(PROMPT) Below are some records. Quote exactly the lines from the one that contains "You are a GUI" through the last, both included, and leave out the pictures.

Stored data
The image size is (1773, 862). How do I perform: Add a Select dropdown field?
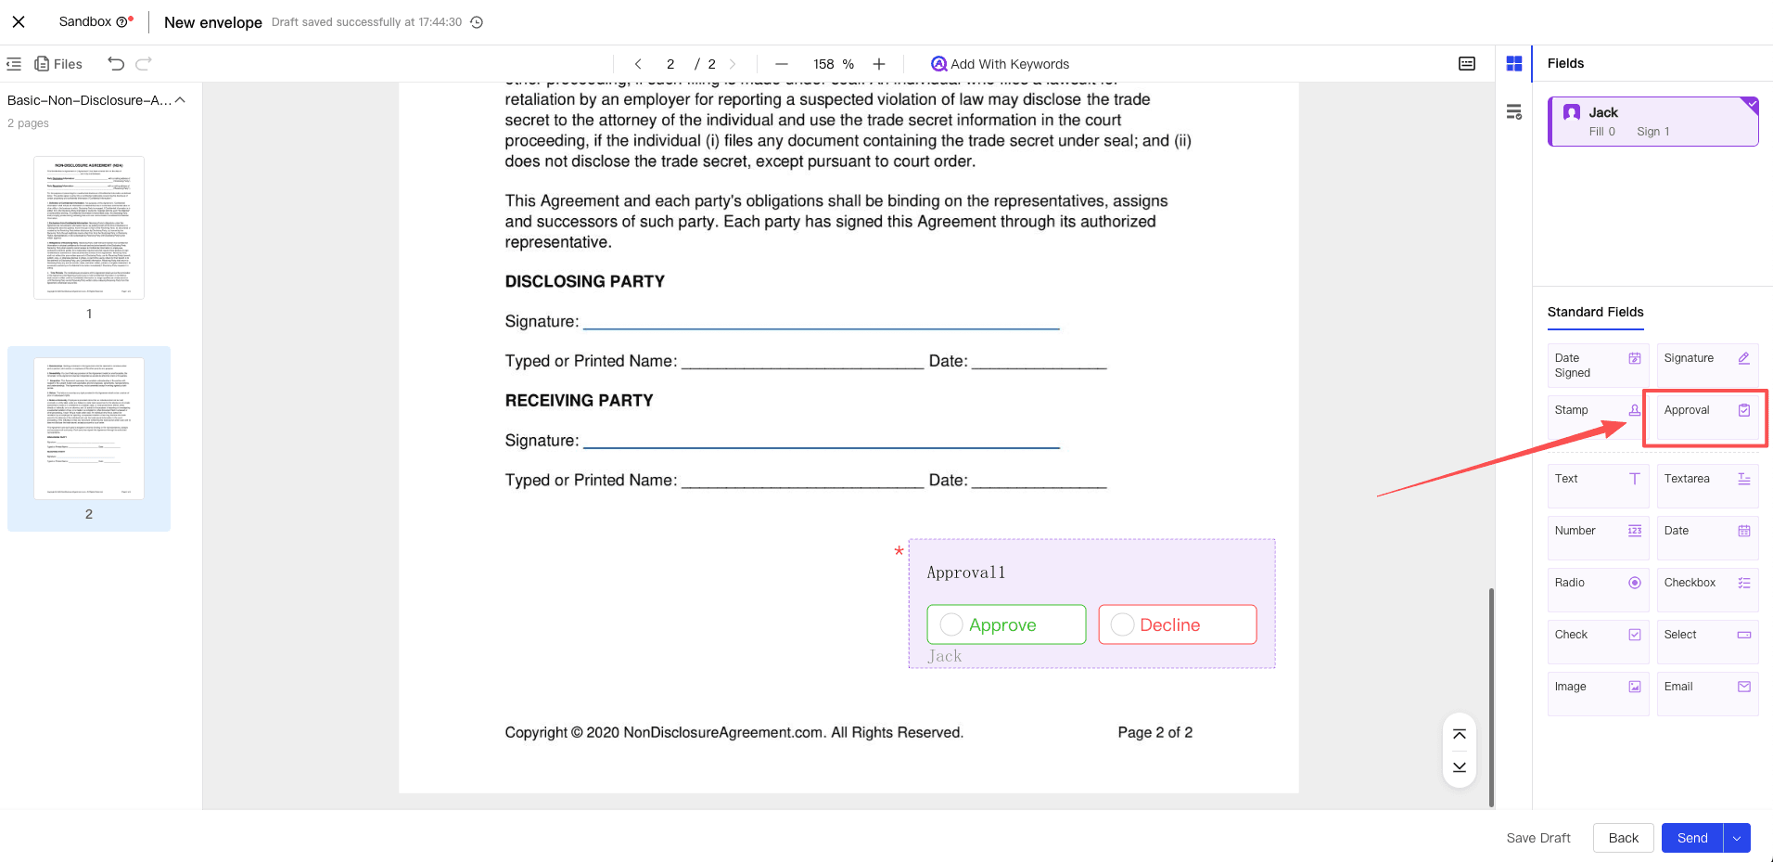point(1706,636)
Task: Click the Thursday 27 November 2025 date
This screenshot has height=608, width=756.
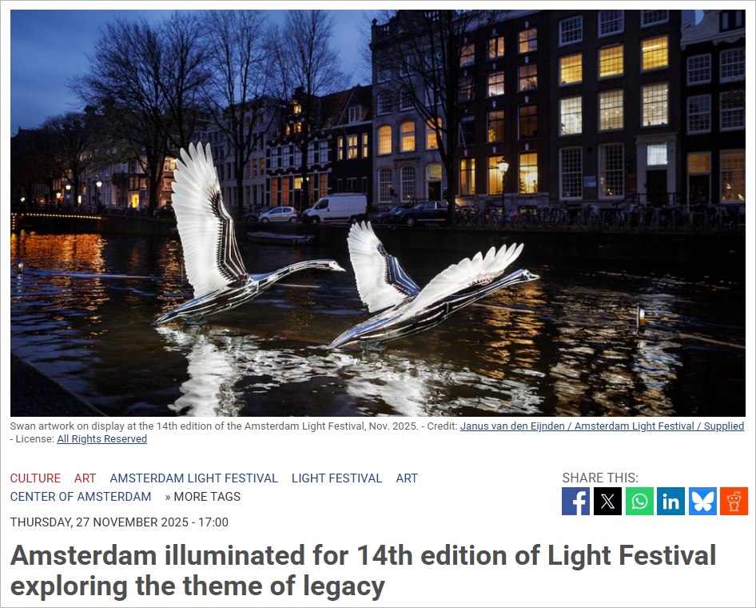Action: (x=119, y=522)

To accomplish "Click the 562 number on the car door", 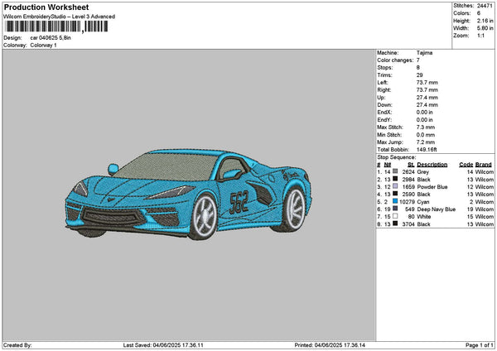I will (239, 200).
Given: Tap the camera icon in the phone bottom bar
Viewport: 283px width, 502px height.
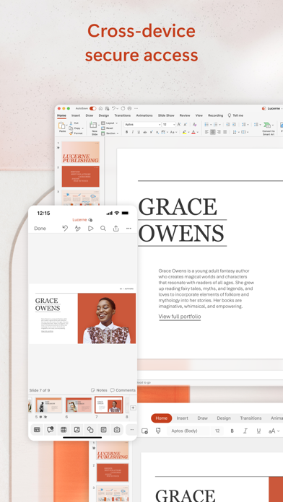Looking at the screenshot, I should (117, 430).
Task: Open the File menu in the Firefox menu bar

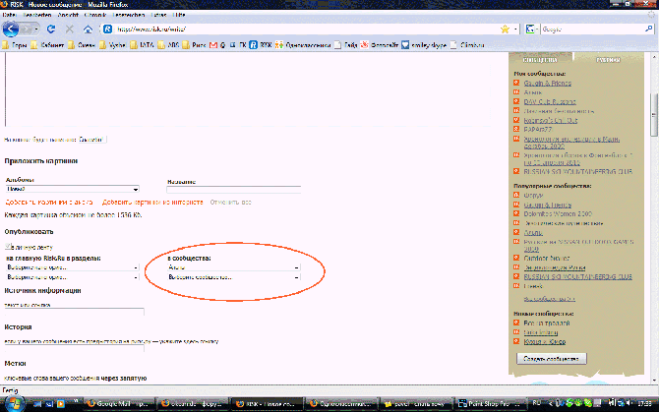Action: pos(10,15)
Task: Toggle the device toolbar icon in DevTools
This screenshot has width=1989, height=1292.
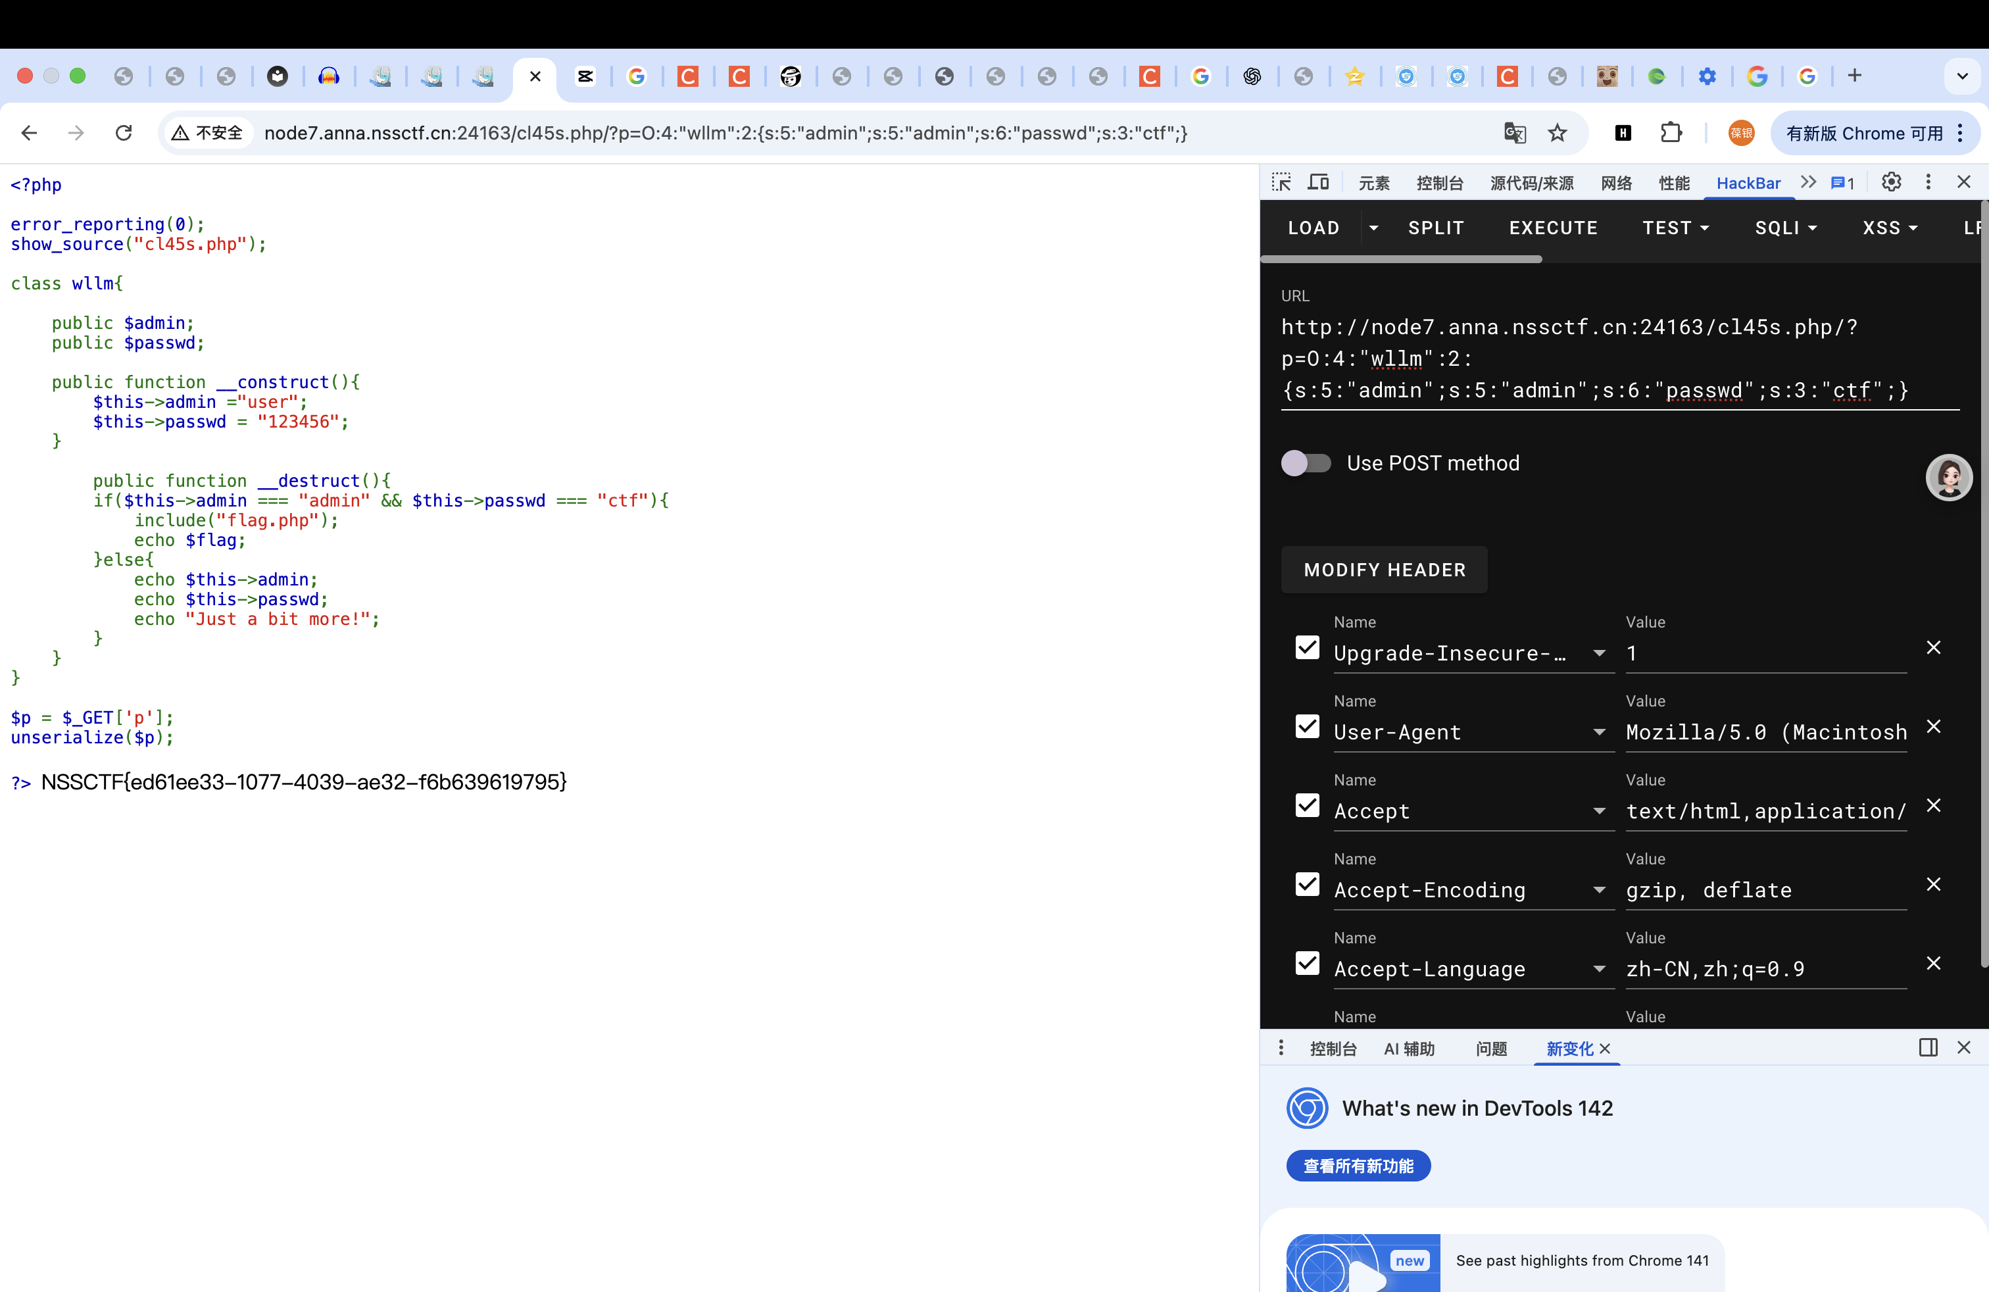Action: (x=1319, y=182)

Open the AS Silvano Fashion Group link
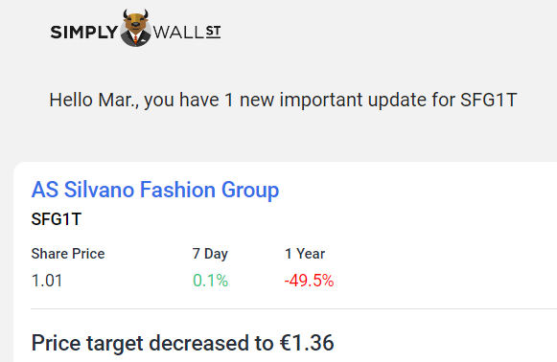tap(155, 190)
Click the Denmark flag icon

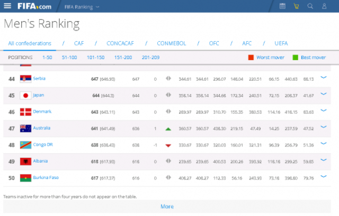(25, 111)
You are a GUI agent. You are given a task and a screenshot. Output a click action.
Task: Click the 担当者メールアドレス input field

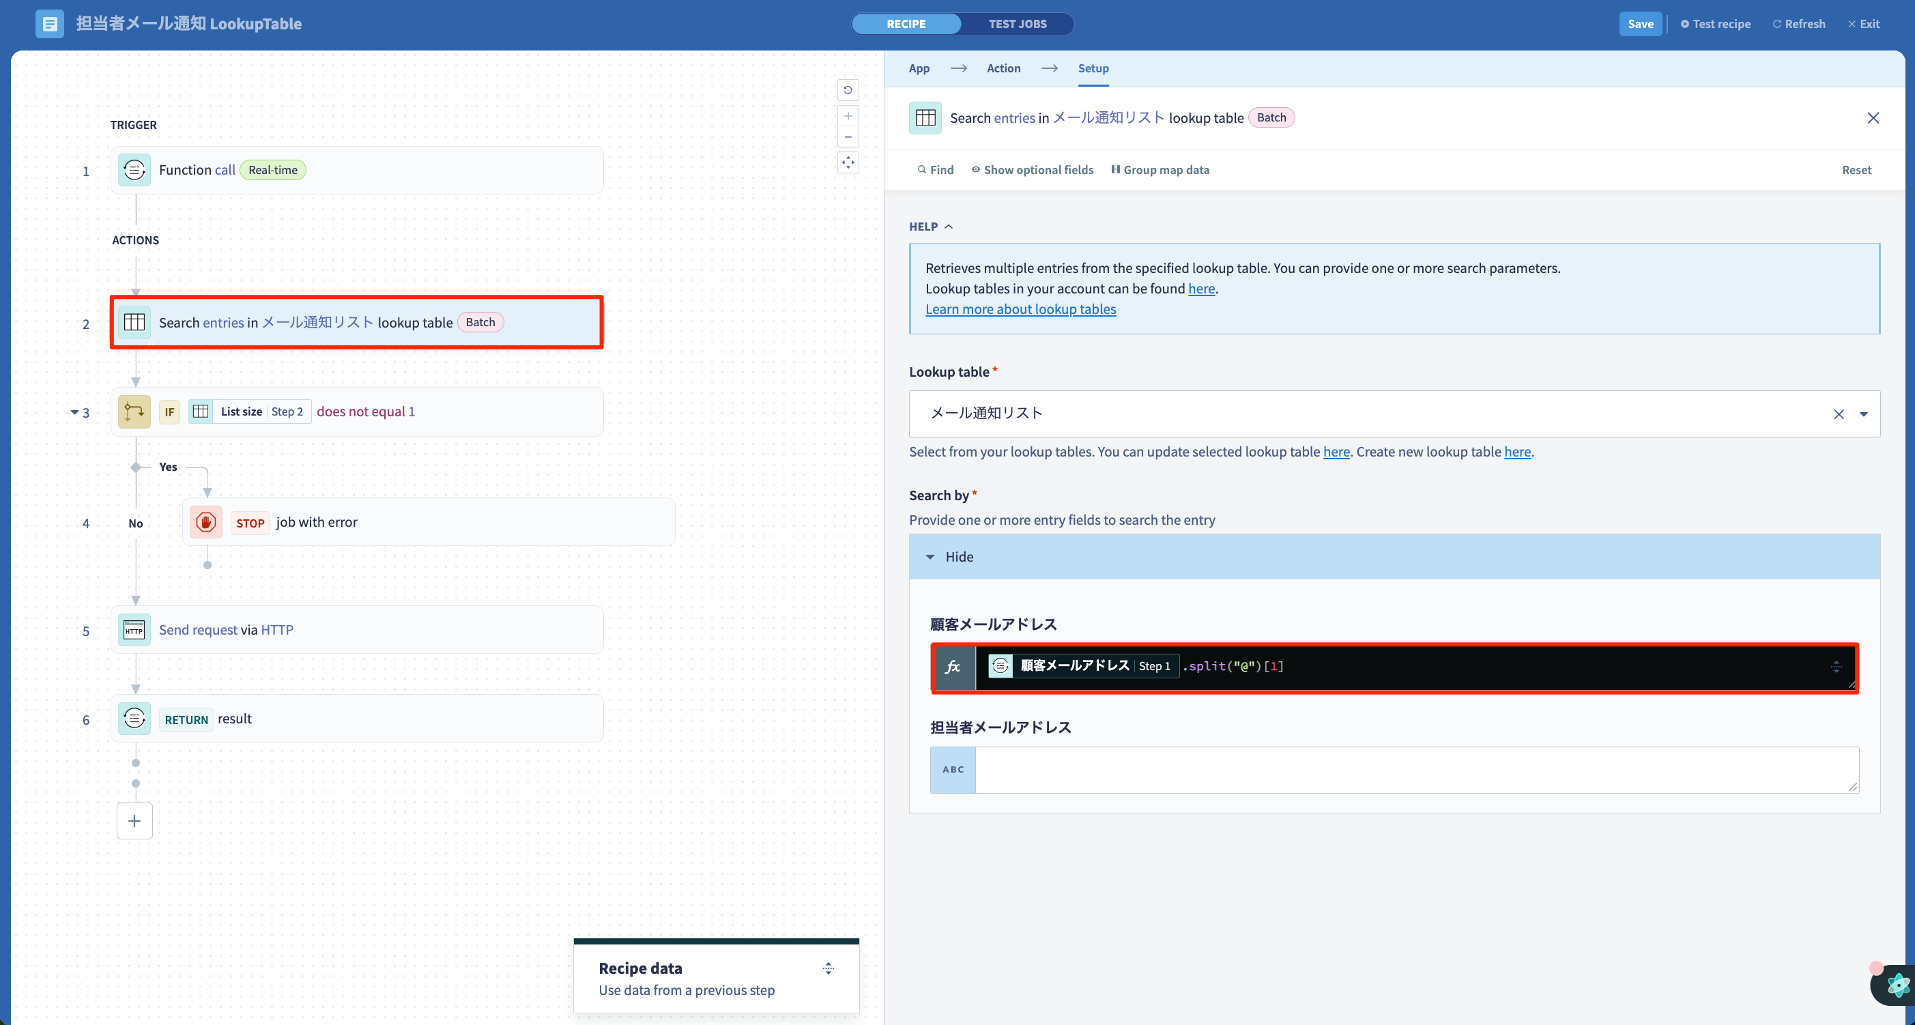pyautogui.click(x=1416, y=770)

(ANSWER SPACE)
You are a GUI agent. You are given a task and a screenshot. Output a click action.
Task: Click the 担当者メールアドレス input field

pyautogui.click(x=1416, y=770)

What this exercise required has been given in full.